Along with a delegation of dignitaries the Mayor of Hiroshima Kazumi Matsui met the Lord Mayor of Manchester Paul Murphy OBE earlier this week, in order to recognise the city’s role in the Mayors for Peace programme.
The Hiroshima delegation joined the Lord Mayor at Manchester Museum to meet local school children to learn about Project G, an initiative that saw Gingko seeds from tress that survived the bombing of Hiroshima presented to Manchester. The delegation then proceeded to Manchester Town Hall for a civic lunch and to give thanks to Manchester for accepting the role of Mayors for Peace.
Following the lunch a meeting was held with representatives of the Mines Advisory Group, to discuss developing coalitions of support to bring about a Nuclear Weapons Convention and to understand the wider work of the Nobel Peace Laureate group.
Mayors for Peace was founded in 1982 by the previous Mayor of Hiroshima Takeshi Araki, with the aim to provide a way for cities around the world to work towards the total abolition of nuclear weapons. As a ‘Lead City’ Manchester will help to develop a UK and Ireland Mayors for Peace chapter. The chapter will enable councils across the UK and the Republic of Ireland to unite and to call for the commencement of negotiations towards the elimination of nuclear weapons by the year 2020.

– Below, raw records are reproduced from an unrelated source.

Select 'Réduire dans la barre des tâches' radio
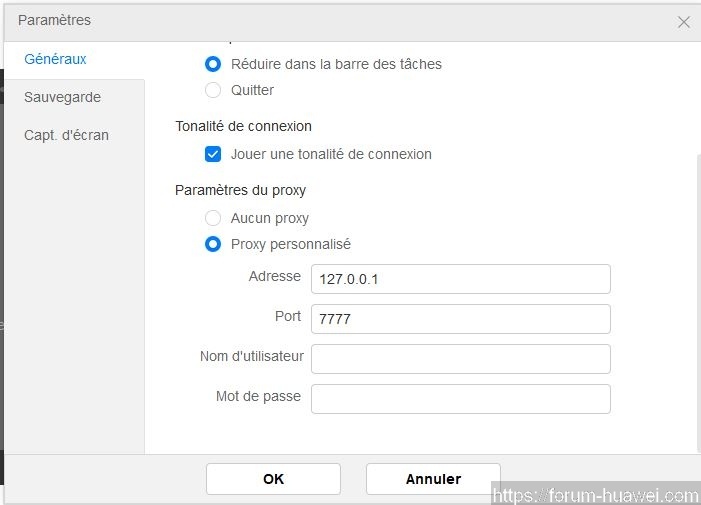The height and width of the screenshot is (505, 701). (x=213, y=64)
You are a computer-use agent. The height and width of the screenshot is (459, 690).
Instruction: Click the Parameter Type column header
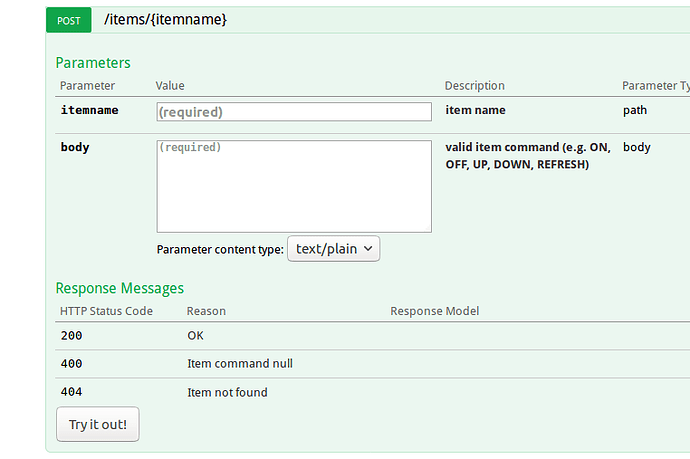coord(655,86)
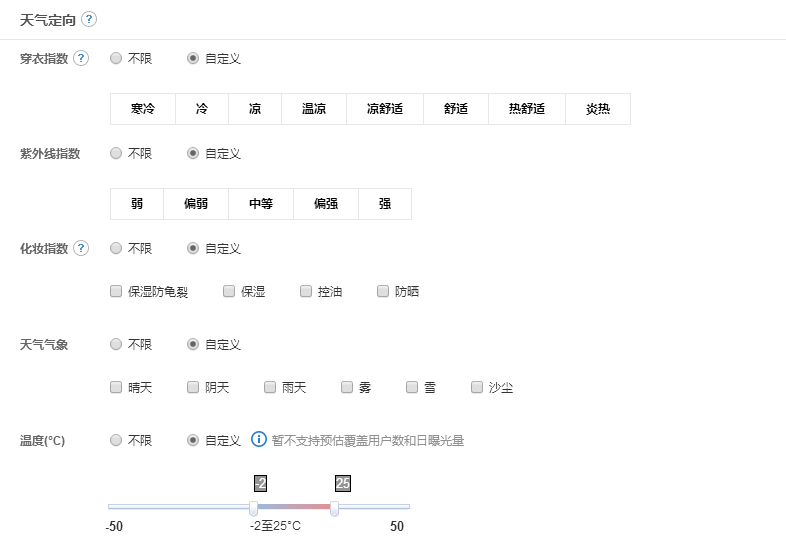This screenshot has height=550, width=786.
Task: Enable the 保湿防龟裂 checkbox
Action: 116,292
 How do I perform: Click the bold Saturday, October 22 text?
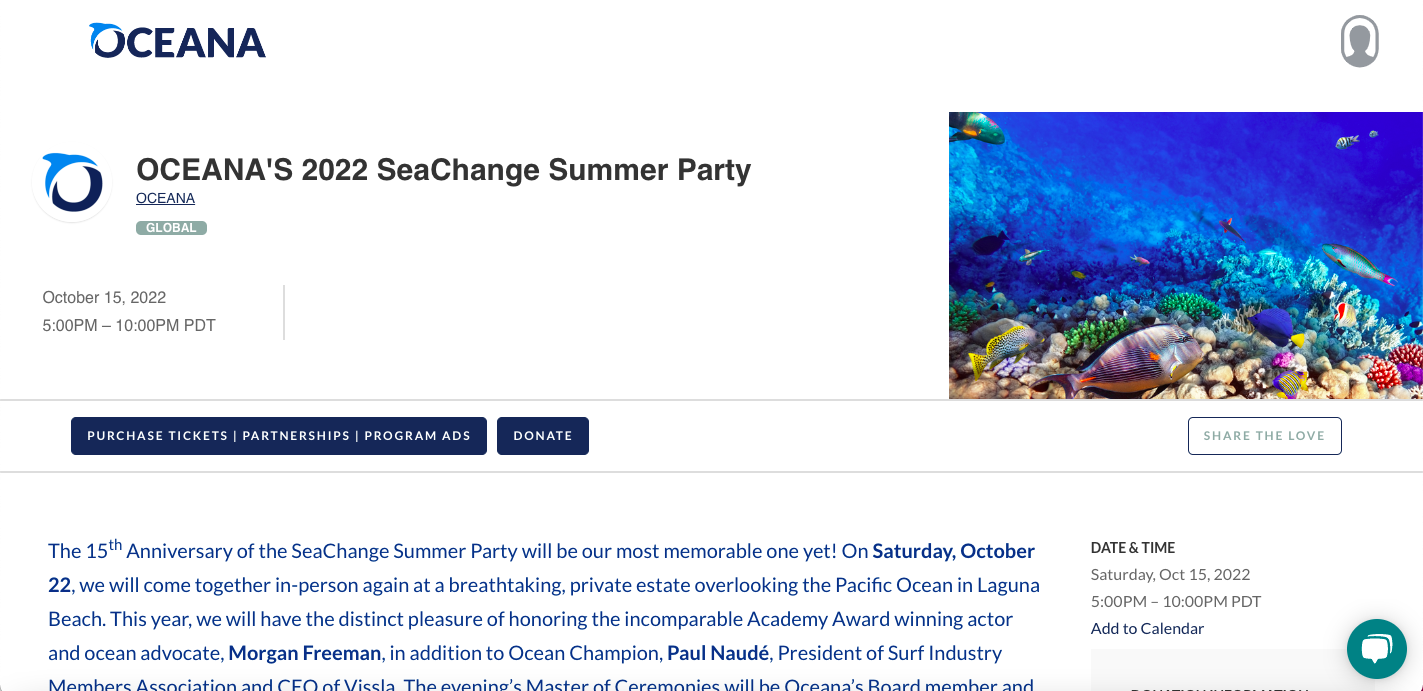(x=953, y=551)
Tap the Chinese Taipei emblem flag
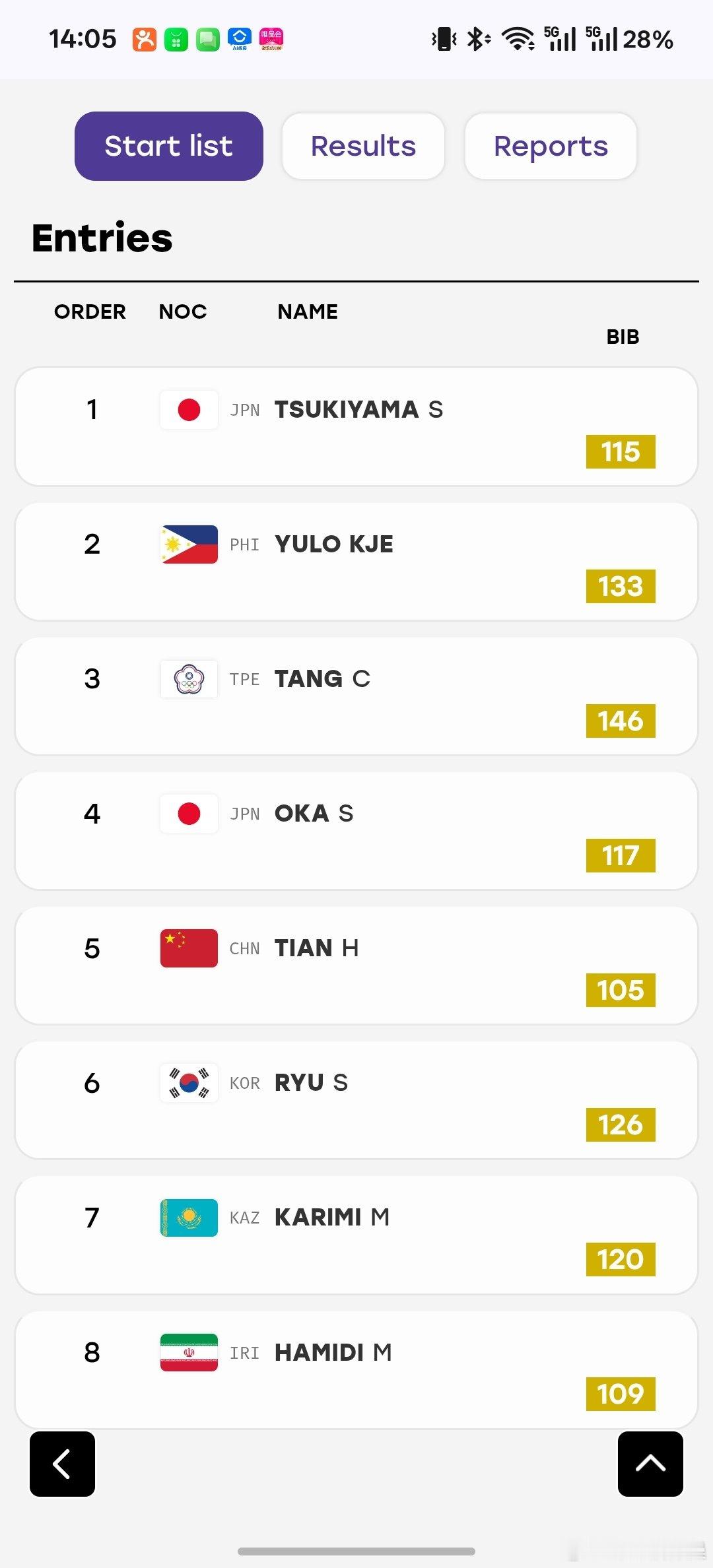This screenshot has width=713, height=1568. click(189, 679)

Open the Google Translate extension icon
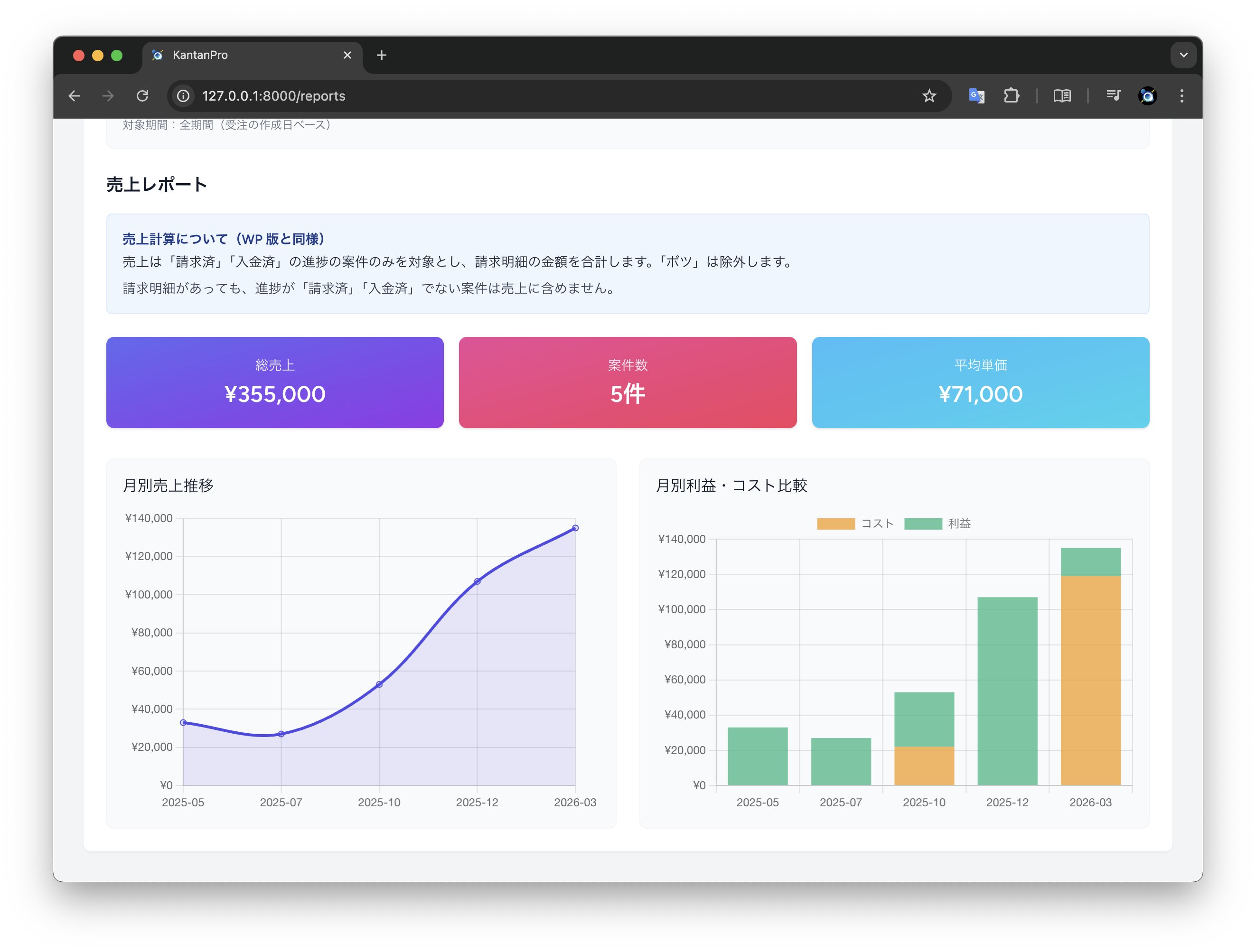[x=976, y=96]
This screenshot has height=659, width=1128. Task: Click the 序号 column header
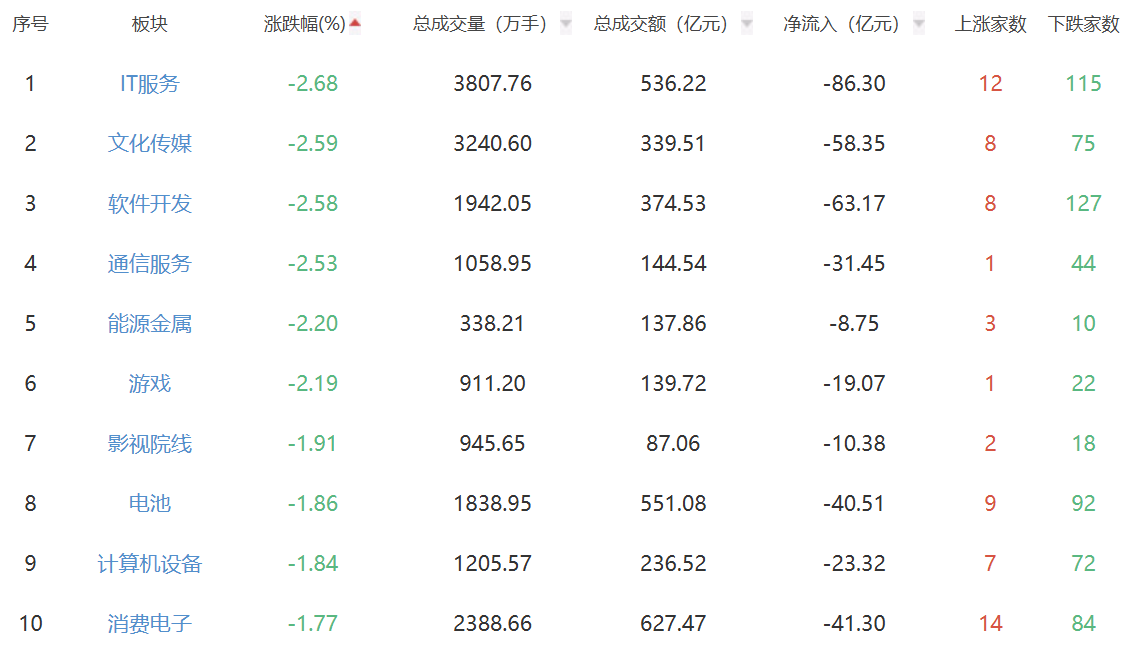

Lord Mayor of Manchester, Councillor Paul Murphy OBE, has stated, “It was a great honour to welcome the Mayor of Hiroshima to our city. Mayors for Peace allows us to stand shoulder-to shoulder with cities across the world in calling for the elimination of nuclear weapons and ensures we never forget or repeat the tragic events which unfolded in Japan in 1945. I am tremendously proud of Manchester’s involvement in Mayors for Peace”.